In 1972, Presidential Order 1, the Integrated Reorganization Plan, again divided the said provinces: Abra, Benguet, Mountain Province and Baguio placed in Region I. Ifugao and Kalinga-Apayao placed in Region II. In 1976, governors of the four provinces which once comprised the old Mountain Province requested a separate region covering their provinces. This was not granted by the national government, but it served as a precursor to the future Cordillera Administrative Region (CAR), formed during the Corazon Aquino administration.

The Cordillerans

   Peoples of the Cordillera were loosely categorized as Igorot. However, Igorot is not an ethnic group. Ethnic groups in the Cordillera include the Tinggian (Itneg), Apayao (Isneg), Kalinga (Calinga), Balangao (Balangad), Kankanay (Northern Kankanay), Kankanaey (Southern Kankanay), Bago, Bontoc (Bontok), Ifugao, Ibaloi, Ikalahan (Kalanguya), Iwak (Iguat), and Ga’dang.

Cordillera resistance was mainly focused on the following: the Chico and the Cellophil.

Resistance to Chico

Chico Dam in Kalinga
Photo courtesy of Panoramio (Google Maps)
In 1974, the National Power Corporation (NAPOCOR or NPC) proposed the Chico River Basin Development Project to increase hydroelectric power generation in the region. Being the longest river system in the Cordillera, four dams were to be constructed within course of the Chico River. The total capacity of the dams would be 1,010 megawatts (MW). Site investigations began in the 1960s, and this project would contribute 36% of the total hydroelectric energy generation targeted by 1985. Funding for the project mainly came from the World Bank (WB).
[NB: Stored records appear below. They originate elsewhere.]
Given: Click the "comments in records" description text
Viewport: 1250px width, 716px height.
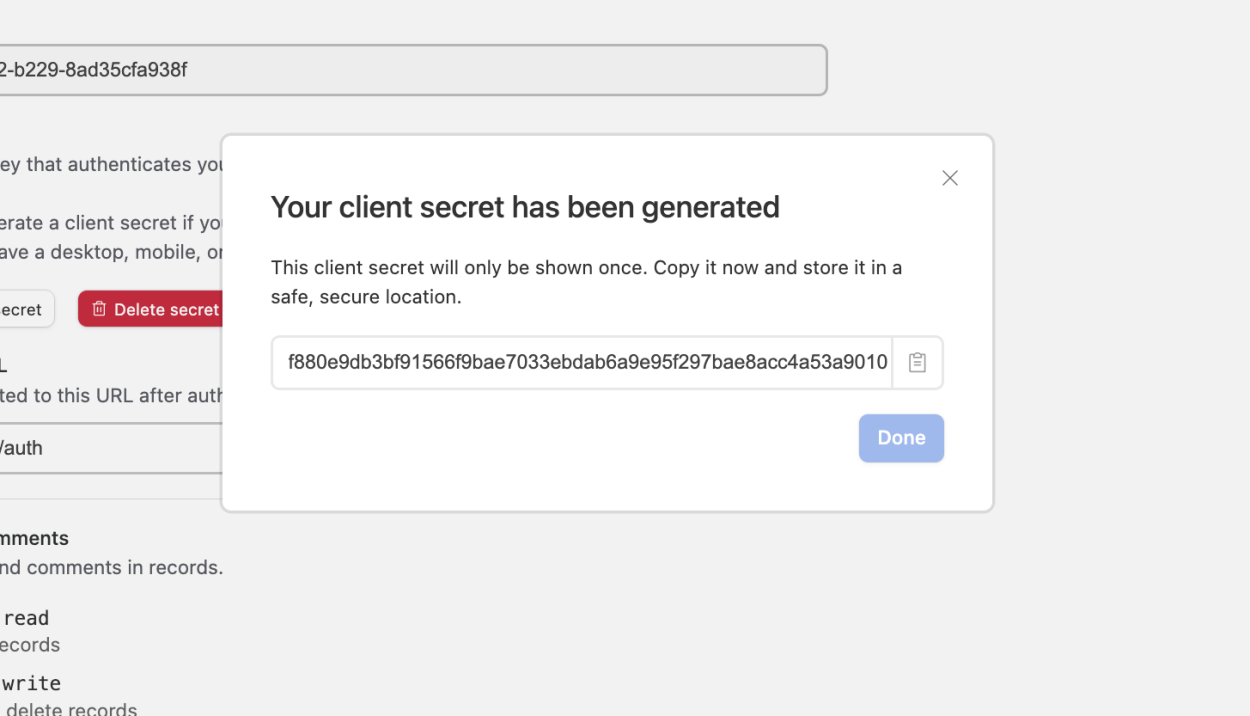Looking at the screenshot, I should pyautogui.click(x=112, y=567).
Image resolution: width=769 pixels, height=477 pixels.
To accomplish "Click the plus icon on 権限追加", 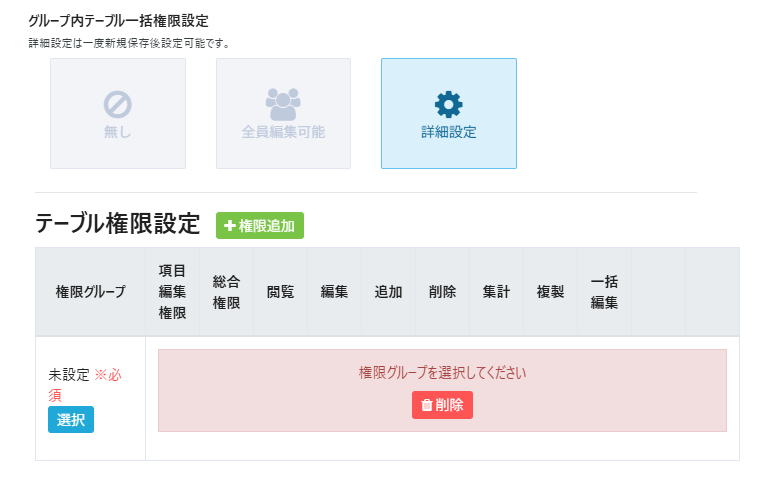I will pos(229,226).
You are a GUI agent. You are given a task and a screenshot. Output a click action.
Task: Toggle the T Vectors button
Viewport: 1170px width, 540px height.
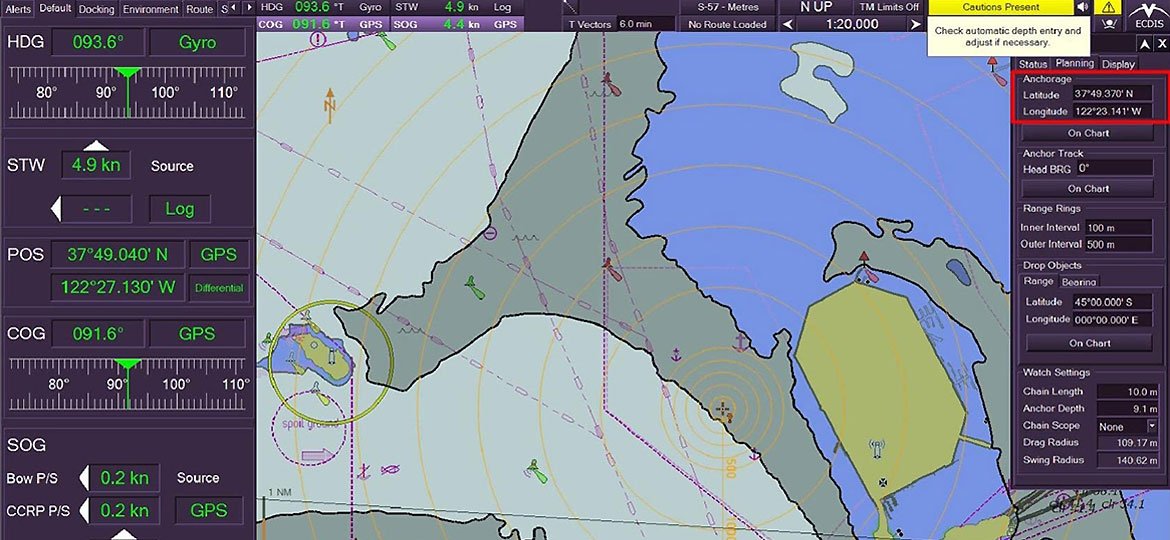(588, 24)
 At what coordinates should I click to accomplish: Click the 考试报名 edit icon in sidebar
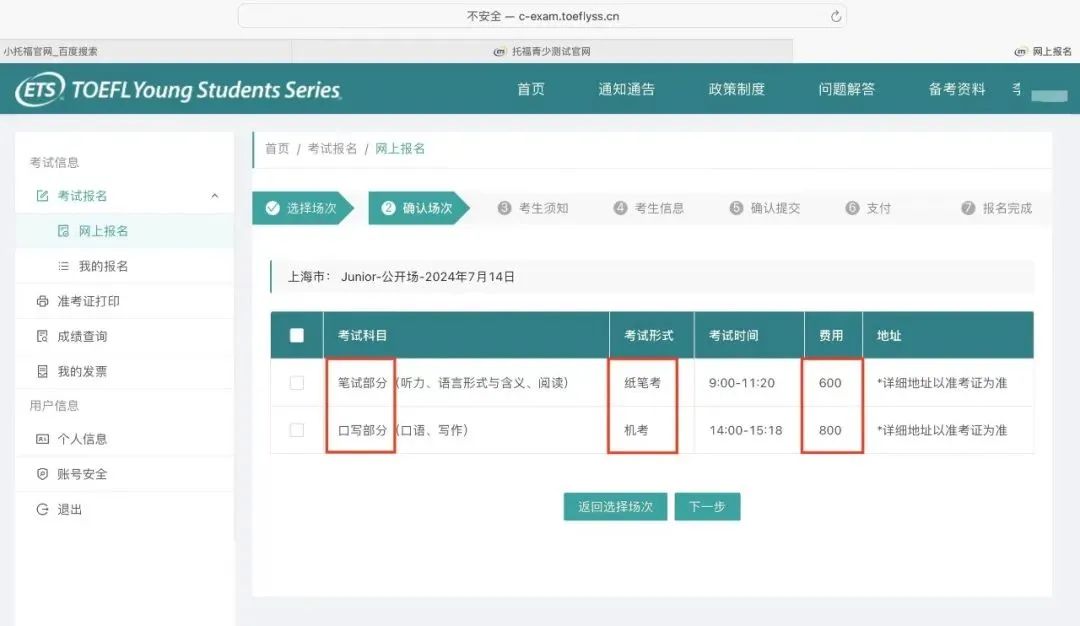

The Chico River provide for irrigation and water consumption of the Bontoc and the Kalinga. With the construction of the four dams, many of their villages would be flooded. In all, more than 100,000 Bontocs and Kalingas would be gravely affected. In the 1980 census, the Cordillera recorded a total population of 914,432. Thus, roughly 11% of the entire Cordillera population would be affected.

The response? Opposition began with numerous petitions and delegations sponsored by the affected communities to bring their grievances to the government. Some of them even went to Malacaňang, but were given a scolding and labelled by President Marcos as “sentimental.” They were also told by the President to sacrifice for “national development.”

By 1976, more than 100 opposed to the project were detained and tortured at Camp Olivas in Pampanga. In 1978, Chico IV, largest of the four dams, met more resistance. As of this time, the leaders utilized the peace pact (bodong in Kalinga, pechen in Bontoc) to organize the affected communities. In 1975, the first extensive intertribal conference was first held at Quezon City.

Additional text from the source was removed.